Florianópolis

Segue o impasse entre o governo do Estado e os militares de Santa Catarina. Nesta quinta-feira (27), durante assembleia da Associação dos Praças, em Florianópolis, no Centrosul, cerca de 1,5 mil profissionais rejeitaram, por unanimidade, a proposta da Secretaria de Estado da Administração. Uma contraproposta será apresentada pela Aprasc na próxima segunda (2), no Centro Administrativo.

O pacote oferecido pelo governo envolvia o percentual de 17,5% pagos em quatro etapas – março de 2020, janeiro de 2021 e 2022 (janeiro e setembro). Além disso, o governo se comprometeu em incorporar a Iresa a partir de março, abraçar a reestruturação da carreira do praça e não alterar a alíquota previdenciária federal.

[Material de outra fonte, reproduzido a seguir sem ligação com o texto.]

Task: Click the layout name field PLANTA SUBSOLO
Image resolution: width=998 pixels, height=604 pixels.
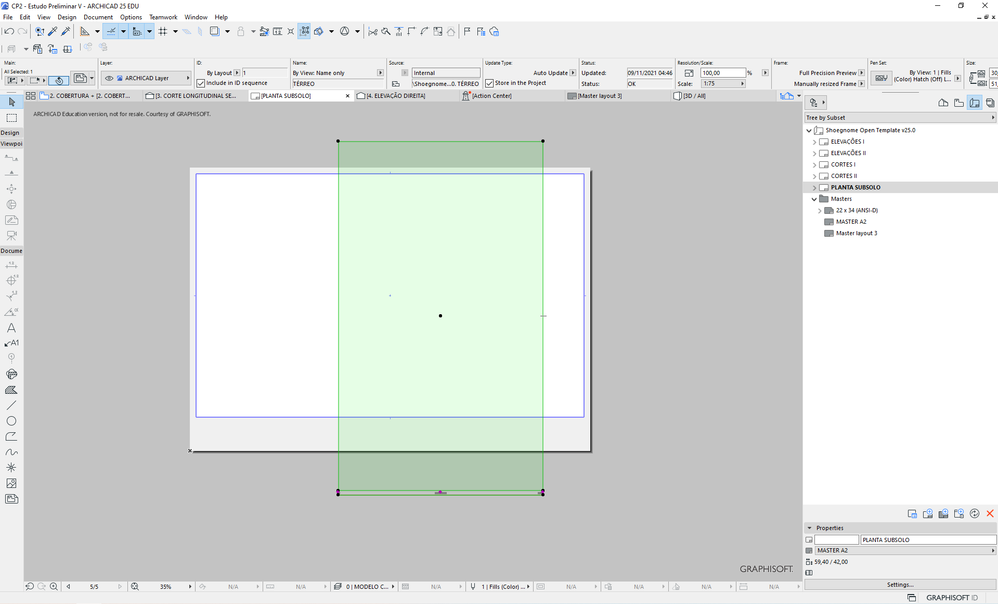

Contudo, os militares reivindicam um valor maior de pelo menos 20% pagos em um prazo menor, e também aceitam debater um novo plano de carreira, mas não a perda de direitos como o grau acima quando o praça for para a reserva. “Essa contraproposta ainda será discutida pela diretoria. Vamos continuar na luta. Não vamos permitir a perda de direitos”, defende o presidente da Aprasc, subtenente RR, João Carlos Pawlick.